**Problem description**: In the text on the Chiricahua Mountains, rewrite the stretch from "While not the" through "continental United States.", replacing "Chiricahuas" with "Chiricahua Range".

**Selected text**:
While not the highest mountains in southeast Arizona, the Chiricahua Mountains are the most massive. Explosive volcanism and continental uplifting 50 to 75 million years ago formed the mountains of this region. Further periods of volcanic activity and long-term erosion shaped the Chiricahuas into what they are today. Volcanic outflows combined with ash and dust to form “welded tuff”. Time has weathered this material into unique pinnacles, balanced rocks, and caves now found in these mountains.
Today, the Chiricahua Mountains lie in a unique intersection zone where the Rocky Mountain forests, Sierra Madrean woodlands and grasslands converge. There are some 1400 species of plants, more than 500 vertebrate species, and thousands of invertebrates – making the Chiricahuas one of the most biologically diverse areas in the continental United States.
The Northern Chiricahua Mountains Map encompasses the Chiricahua Wilderness, the Chiricahua National Monument, the Chiricahua National Monument Wilderness and the Coronado National Forest. The waterproof, tear-resistant map is at a scale of 1 inch = 1 mile (1:63,360) and has contour lines. One side contains the map itself, and the other has photos, historic and geologic information, recreation facilities, as well as safety and ethics guidelines.

**Data records**:
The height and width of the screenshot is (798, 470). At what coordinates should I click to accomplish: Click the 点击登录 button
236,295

==

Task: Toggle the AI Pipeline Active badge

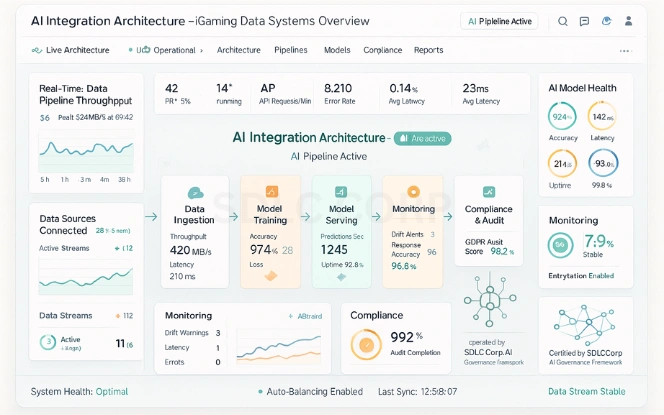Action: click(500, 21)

**Reply**:
While not the highest mountains in southeast Arizona, the Chiricahua Mountains are the most massive. Explosive volcanism and continental uplifting 50 to 75 million years ago formed the mountains of this region. Further periods of volcanic activity and long-term erosion shaped the Chiricahua Range into what they are today. Volcanic outflows combined with ash and dust to form “welded tuff”. Time has weathered this material into unique pinnacles, balanced rocks, and caves now found in these mountains.
Today, the Chiricahua Mountains lie in a unique intersection zone where the Rocky Mountain forests, Sierra Madrean woodlands and grasslands converge. There are some 1400 species of plants, more than 500 vertebrate species, and thousands of invertebrates – making the Chiricahua Range one of the most biologically diverse areas in the continental United States.